____ SOURCE EXTRACT

"Burn the Witch" is a song by the English rock band Radiohead, the lead single from their ninth studio album, A Moon Shaped Pool (2016). It features a string section playing with guitar plectrums, producing a percussive sound. Radiohead first worked on the song during the sessions for their fourth album, Kid A (2000), and developed it for over a decade.

"Burn the Witch" was released as a download on 3 May 2016 on Radiohead's website, followed by 7-inch single released exclusively in independent record stores. It was accompanied by a stop-motion animated music video that pays homage to the Trumptonshire series of 1960s British children's television programmes and the 1973 horror film The Wicker Man. Critics interpreted the lyrics and video as a warning against groupthink and authoritarianism.

"Burn the Witch" was named one of the best songs of the year by Rolling Stone, Billboard and the Village Voice, and was nominated for Best Rock Song at the 59th Annual Grammy Awards. It was one of the bestselling UK vinyl singles of 2016.

Background
Radiohead worked on "Burn the Witch" during the sessions for their albums Kid A (2000), Hail to the Thief (2003) and In Rainbows (2007). The title appears in the Hail to the Thief album artwork. The singer, Thom Yorke, mentioned the song in a 2005 post on Radiohead's blog and posted lyrics in 2007. He briefly played chords from the song in performances in 2006 and 2008, but told the audience that Radiohead would perform it "when we get the orchestra".

Asked in 2013 about "Burn the Witch" and Radiohead's other unreleased songs, Radiohead's producer Nigel Godrich responded: "Everything will surface one day... it all exists... and so it will eventually get there, I'm sure." He cited the song "Nude", released in 2007 but written 12 years prior, as an example of a song that took several years to complete.

Recording 
According to the guitarist Jonny Greenwood, who arranges Radiohead's string sections, "Burn the Witch" was written with strings in mind. He said: "We left it unfinished on purpose and left lots of room for the strings and we never do that usually. Usually the strings are the icing on top."

________
____ DATASET ROWS

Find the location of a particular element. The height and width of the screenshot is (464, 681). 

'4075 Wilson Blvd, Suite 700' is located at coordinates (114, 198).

________
____ DATASET ROWS

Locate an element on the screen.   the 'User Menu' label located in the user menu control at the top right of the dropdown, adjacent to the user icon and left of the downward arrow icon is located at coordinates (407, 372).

________
____ DATASET ROWS

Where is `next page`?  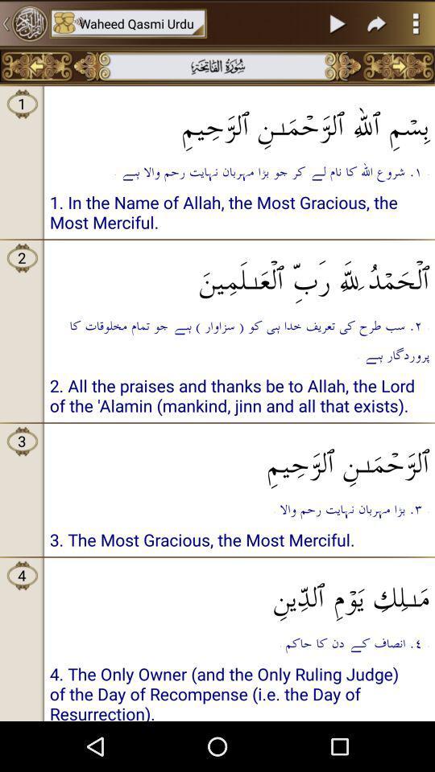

________

### REQUESTS
**A)** In the passage about "Burn the Witch," rewrite the part starting with "Asked in 2013" and going on through "years to complete.", substituting "engineer" for "producer".
**B)** According to the passage about "Burn the Witch," on what date was the song released as a download?

### SOLUTIONS PER TASK
**A)**
Asked in 2013 about "Burn the Witch" and Radiohead's other unreleased songs, Radiohead's engineer Nigel Godrich responded: "Everything will surface one day... it all exists... and so it will eventually get there, I'm sure." He cited the song "Nude", released in 2007 but written 12 years prior, as an example of a song that took several years to complete.

**B)** 3 May 2016